[[ Records for the task open ]]
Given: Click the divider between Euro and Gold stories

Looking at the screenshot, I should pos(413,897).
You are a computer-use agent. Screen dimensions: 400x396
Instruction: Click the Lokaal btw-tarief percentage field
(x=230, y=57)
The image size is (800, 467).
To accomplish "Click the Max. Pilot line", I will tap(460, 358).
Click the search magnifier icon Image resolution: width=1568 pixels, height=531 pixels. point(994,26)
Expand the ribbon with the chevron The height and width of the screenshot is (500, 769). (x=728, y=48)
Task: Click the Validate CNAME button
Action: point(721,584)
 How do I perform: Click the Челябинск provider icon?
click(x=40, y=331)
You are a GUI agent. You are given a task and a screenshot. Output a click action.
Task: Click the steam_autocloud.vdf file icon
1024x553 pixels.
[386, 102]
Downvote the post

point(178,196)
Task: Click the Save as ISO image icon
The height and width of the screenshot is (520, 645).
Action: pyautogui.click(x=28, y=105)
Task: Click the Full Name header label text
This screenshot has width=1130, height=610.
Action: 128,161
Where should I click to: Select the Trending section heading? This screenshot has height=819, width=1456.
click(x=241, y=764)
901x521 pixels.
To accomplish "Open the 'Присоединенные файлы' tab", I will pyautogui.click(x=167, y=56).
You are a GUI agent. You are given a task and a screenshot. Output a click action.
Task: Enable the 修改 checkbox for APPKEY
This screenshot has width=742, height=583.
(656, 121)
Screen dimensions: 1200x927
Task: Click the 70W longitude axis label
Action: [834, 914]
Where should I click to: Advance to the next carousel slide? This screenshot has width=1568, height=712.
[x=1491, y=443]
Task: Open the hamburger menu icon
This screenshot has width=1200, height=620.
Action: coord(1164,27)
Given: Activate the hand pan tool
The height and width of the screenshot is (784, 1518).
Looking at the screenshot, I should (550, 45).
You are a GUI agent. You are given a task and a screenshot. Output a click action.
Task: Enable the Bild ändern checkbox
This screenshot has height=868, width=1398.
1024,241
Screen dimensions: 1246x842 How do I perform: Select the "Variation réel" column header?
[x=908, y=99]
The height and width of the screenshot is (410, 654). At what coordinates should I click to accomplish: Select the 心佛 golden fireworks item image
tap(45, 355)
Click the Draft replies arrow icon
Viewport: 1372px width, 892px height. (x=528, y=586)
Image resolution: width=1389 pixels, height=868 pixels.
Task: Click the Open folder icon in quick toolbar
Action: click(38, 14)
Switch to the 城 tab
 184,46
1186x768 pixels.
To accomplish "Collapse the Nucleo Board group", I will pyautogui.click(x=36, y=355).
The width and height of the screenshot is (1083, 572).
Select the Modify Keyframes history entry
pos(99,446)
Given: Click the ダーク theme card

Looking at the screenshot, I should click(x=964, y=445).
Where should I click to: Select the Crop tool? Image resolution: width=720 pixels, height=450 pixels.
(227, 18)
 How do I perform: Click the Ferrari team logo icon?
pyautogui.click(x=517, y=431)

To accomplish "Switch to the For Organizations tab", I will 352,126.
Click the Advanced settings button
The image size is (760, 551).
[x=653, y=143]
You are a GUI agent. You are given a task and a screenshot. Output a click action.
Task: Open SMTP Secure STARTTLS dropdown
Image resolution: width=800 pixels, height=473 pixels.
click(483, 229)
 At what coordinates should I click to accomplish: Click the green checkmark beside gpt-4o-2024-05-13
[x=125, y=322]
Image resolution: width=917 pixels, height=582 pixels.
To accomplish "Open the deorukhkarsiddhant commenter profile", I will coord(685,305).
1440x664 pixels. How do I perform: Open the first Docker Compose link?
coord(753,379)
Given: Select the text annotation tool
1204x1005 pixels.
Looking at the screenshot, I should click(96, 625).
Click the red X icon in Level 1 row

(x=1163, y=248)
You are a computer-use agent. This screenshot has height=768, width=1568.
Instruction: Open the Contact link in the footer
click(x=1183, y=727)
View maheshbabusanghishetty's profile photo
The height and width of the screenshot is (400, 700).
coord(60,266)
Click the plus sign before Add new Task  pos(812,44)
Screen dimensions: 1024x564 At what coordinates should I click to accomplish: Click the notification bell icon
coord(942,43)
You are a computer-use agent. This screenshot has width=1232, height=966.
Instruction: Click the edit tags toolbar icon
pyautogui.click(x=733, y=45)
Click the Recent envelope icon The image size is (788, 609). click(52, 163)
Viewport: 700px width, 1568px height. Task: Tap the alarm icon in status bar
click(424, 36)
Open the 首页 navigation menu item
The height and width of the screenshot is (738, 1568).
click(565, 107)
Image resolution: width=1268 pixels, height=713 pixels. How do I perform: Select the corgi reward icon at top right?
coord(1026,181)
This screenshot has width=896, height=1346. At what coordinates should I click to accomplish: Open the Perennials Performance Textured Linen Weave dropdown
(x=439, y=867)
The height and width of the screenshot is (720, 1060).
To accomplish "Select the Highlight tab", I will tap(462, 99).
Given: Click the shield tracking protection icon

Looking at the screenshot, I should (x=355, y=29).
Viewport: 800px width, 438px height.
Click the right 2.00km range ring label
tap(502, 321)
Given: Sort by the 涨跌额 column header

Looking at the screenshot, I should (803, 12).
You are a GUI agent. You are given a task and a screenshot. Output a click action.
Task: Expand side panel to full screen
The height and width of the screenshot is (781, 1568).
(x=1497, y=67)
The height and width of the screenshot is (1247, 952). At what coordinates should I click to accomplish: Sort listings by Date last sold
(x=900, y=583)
[[ Records for the task closed ]]
## What to work on
Copy every record precisely, omitting nothing.

## Exercise answer
Given: Click the divider between Euro and Gold stories

Looking at the screenshot, I should pos(413,897).
You are a computer-use agent. Screen dimensions: 400x396
Instruction: Click the Lokaal btw-tarief percentage field
(x=230, y=57)
The image size is (800, 467).
To accomplish "Click the Max. Pilot line", I will tap(460, 358).
Click the search magnifier icon Image resolution: width=1568 pixels, height=531 pixels. point(994,26)
Expand the ribbon with the chevron The height and width of the screenshot is (500, 769). (x=728, y=48)
Task: Click the Validate CNAME button
Action: point(721,584)
 How do I perform: Click the Челябинск provider icon?
click(x=40, y=331)
You are a GUI agent. You are given a task and a screenshot. Output a click action.
Task: Click the steam_autocloud.vdf file icon
1024x553 pixels.
[386, 102]
Downvote the post

point(178,196)
Task: Click the Save as ISO image icon
The height and width of the screenshot is (520, 645).
Action: pyautogui.click(x=28, y=105)
Task: Click the Full Name header label text
This screenshot has width=1130, height=610.
Action: 128,161
Where should I click to: Select the Trending section heading? This screenshot has height=819, width=1456.
click(x=241, y=764)
901x521 pixels.
To accomplish "Open the 'Присоединенные файлы' tab", I will pyautogui.click(x=167, y=56).
You are a GUI agent. You are given a task and a screenshot. Output a click action.
Task: Enable the 修改 checkbox for APPKEY
This screenshot has width=742, height=583.
(656, 121)
Screen dimensions: 1200x927
Task: Click the 70W longitude axis label
Action: [834, 914]
Where should I click to: Advance to the next carousel slide? This screenshot has width=1568, height=712.
[x=1491, y=443]
Task: Open the hamburger menu icon
This screenshot has width=1200, height=620.
Action: coord(1164,27)
Given: Activate the hand pan tool
The height and width of the screenshot is (784, 1518).
Looking at the screenshot, I should (550, 45).
You are a GUI agent. You are given a task and a screenshot. Output a click action.
Task: Enable the Bild ändern checkbox
This screenshot has height=868, width=1398.
1024,241
Screen dimensions: 1246x842 How do I perform: Select the "Variation réel" column header?
[x=908, y=99]
The height and width of the screenshot is (410, 654). At what coordinates should I click to accomplish: Select the 心佛 golden fireworks item image
tap(45, 355)
Click the Draft replies arrow icon
Viewport: 1372px width, 892px height. (x=528, y=586)
Image resolution: width=1389 pixels, height=868 pixels.
Task: Click the Open folder icon in quick toolbar
Action: click(38, 14)
Switch to the 城 tab
 184,46
1186x768 pixels.
To accomplish "Collapse the Nucleo Board group", I will pyautogui.click(x=36, y=355).
The width and height of the screenshot is (1083, 572).
Select the Modify Keyframes history entry
pos(99,446)
Given: Click the ダーク theme card

Looking at the screenshot, I should click(x=964, y=445).
Where should I click to: Select the Crop tool? Image resolution: width=720 pixels, height=450 pixels.
(227, 18)
 How do I perform: Click the Ferrari team logo icon?
pyautogui.click(x=517, y=431)

To accomplish "Switch to the For Organizations tab", I will 352,126.
Click the Advanced settings button
The image size is (760, 551).
[x=653, y=143]
You are a GUI agent. You are given a task and a screenshot. Output a click action.
Task: Open SMTP Secure STARTTLS dropdown
Image resolution: width=800 pixels, height=473 pixels.
click(483, 229)
 At what coordinates should I click to accomplish: Click the green checkmark beside gpt-4o-2024-05-13
[x=125, y=322]
Image resolution: width=917 pixels, height=582 pixels.
To accomplish "Open the deorukhkarsiddhant commenter profile", I will coord(685,305).
1440x664 pixels. How do I perform: Open the first Docker Compose link?
coord(753,379)
Given: Select the text annotation tool
1204x1005 pixels.
Looking at the screenshot, I should click(96, 625).
Click the red X icon in Level 1 row

(x=1163, y=248)
You are a computer-use agent. This screenshot has height=768, width=1568.
Instruction: Open the Contact link in the footer
click(x=1183, y=727)
View maheshbabusanghishetty's profile photo
The height and width of the screenshot is (400, 700).
coord(60,266)
Click the plus sign before Add new Task  pos(812,44)
Screen dimensions: 1024x564 At what coordinates should I click to accomplish: Click the notification bell icon
coord(942,43)
You are a computer-use agent. This screenshot has width=1232, height=966.
Instruction: Click the edit tags toolbar icon
pyautogui.click(x=733, y=45)
Click the Recent envelope icon The image size is (788, 609). click(52, 163)
Viewport: 700px width, 1568px height. Task: Tap the alarm icon in status bar
click(424, 36)
Open the 首页 navigation menu item
The height and width of the screenshot is (738, 1568).
click(565, 107)
Image resolution: width=1268 pixels, height=713 pixels. How do I perform: Select the corgi reward icon at top right?
coord(1026,181)
This screenshot has width=896, height=1346. At what coordinates should I click to accomplish: Open the Perennials Performance Textured Linen Weave dropdown
(x=439, y=867)
The height and width of the screenshot is (720, 1060).
To accomplish "Select the Highlight tab", I will tap(462, 99).
Given: Click the shield tracking protection icon

Looking at the screenshot, I should (x=355, y=29).
Viewport: 800px width, 438px height.
Click the right 2.00km range ring label
tap(502, 321)
Given: Sort by the 涨跌额 column header

Looking at the screenshot, I should (803, 12).
You are a GUI agent. You are given a task and a screenshot. Output a click action.
Task: Expand side panel to full screen
The height and width of the screenshot is (781, 1568).
(x=1497, y=67)
The height and width of the screenshot is (1247, 952). At what coordinates should I click to accomplish: Sort listings by Date last sold
(x=900, y=583)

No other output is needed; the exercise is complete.